It wouldn’t help much, sadly. Getting to orbit is about speed, not height — you need 27000 kph to get to orbit, and having an air launched platform would shave off 1k kph off it at most, perhaps 5k with some insane hypersonic engineering.

Main advantage of air launch is that you can better match your target inclination or perhaps even orbit timing - just drop the rocket at the right time in the right direction over the ocean. With a fixed launch site you always need to adjust for some difference of your point of origin versus the orbit you want to achieve.

How big a trebuchet would be needed to chuck a cubesat directly into LEO?

cubesat + small rocket. Orbital mechanics require a burn at a later time in the orbit, to avoid coming back to say hello again to Mr. Trebuchet (Ignoring Earth's rotation)

100 or 200 km tall at point of release ought to do it.

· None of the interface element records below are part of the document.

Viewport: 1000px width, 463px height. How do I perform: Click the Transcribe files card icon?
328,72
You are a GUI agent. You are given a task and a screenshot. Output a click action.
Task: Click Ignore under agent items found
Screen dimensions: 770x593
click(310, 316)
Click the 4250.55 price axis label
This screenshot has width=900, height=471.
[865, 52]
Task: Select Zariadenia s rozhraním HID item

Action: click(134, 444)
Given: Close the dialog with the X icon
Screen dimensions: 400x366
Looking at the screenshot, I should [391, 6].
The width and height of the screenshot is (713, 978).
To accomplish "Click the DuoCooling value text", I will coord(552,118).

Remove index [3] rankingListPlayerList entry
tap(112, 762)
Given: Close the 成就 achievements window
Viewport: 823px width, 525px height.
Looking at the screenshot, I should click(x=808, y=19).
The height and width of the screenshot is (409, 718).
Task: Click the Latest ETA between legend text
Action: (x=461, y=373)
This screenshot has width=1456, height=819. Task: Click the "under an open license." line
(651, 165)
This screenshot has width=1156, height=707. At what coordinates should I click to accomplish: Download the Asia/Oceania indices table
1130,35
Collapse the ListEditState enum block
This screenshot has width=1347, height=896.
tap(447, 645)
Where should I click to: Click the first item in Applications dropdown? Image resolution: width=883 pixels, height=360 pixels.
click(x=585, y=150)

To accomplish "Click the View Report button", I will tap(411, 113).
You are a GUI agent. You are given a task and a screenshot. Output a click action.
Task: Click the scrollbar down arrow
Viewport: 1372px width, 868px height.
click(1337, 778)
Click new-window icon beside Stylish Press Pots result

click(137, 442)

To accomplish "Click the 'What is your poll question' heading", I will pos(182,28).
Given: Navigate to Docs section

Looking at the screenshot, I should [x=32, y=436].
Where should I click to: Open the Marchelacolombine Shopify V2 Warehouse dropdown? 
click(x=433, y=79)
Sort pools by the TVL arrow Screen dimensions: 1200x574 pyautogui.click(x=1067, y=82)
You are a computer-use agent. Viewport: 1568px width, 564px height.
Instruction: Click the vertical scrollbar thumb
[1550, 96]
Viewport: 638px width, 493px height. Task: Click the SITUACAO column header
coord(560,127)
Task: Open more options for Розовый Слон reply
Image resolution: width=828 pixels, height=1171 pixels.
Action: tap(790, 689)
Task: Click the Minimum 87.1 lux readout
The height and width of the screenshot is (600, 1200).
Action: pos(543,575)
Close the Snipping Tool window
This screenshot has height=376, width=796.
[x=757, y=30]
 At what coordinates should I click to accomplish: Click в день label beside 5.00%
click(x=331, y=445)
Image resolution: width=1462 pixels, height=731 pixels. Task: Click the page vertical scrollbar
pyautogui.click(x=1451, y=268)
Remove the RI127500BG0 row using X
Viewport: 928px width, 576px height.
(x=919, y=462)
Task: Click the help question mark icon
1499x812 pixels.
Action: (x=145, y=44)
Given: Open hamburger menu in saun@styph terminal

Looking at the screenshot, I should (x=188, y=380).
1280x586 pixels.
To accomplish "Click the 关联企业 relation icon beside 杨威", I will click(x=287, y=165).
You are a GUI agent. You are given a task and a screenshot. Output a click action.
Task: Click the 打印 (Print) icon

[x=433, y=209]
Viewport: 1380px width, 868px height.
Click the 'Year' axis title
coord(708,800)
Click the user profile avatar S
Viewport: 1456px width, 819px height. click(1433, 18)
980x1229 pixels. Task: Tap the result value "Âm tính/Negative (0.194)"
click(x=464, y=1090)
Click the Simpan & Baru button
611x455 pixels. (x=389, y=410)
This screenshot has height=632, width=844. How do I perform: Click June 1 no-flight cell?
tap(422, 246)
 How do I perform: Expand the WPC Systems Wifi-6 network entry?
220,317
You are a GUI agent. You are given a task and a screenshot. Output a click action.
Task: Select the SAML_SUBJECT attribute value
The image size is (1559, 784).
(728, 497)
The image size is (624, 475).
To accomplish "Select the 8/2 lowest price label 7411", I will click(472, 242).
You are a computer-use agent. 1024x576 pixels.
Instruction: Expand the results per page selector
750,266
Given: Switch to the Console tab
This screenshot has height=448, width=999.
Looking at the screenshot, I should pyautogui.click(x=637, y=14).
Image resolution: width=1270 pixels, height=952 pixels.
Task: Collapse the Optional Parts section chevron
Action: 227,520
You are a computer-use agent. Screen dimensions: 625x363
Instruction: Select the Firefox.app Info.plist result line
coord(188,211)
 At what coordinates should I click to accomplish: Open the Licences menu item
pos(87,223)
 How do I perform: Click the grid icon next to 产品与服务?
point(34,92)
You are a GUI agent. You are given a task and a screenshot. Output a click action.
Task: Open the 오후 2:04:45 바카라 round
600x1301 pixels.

It helps a bit more than you imply, though: if you can launch from a higher altitude, you have less atmosphere to plow through. That lets you use more of your propellant to speed up instead of to push air out of the way.

That isn’t very helpful considering rocket launches only spend a few seconds in atmosphere mostly going vertically to get above the majority as quickly as possible .

You've just got the problem of building a fixed wing aircraft which can carry your rocket full of explosive propellant, successfully release it pointing in the right direction and then get the hell out of the way....

You're extremely limited by the amount of mass you can even launch from a mothership aircraft.

There's no future in this idea outside of small sat, and probably not even there.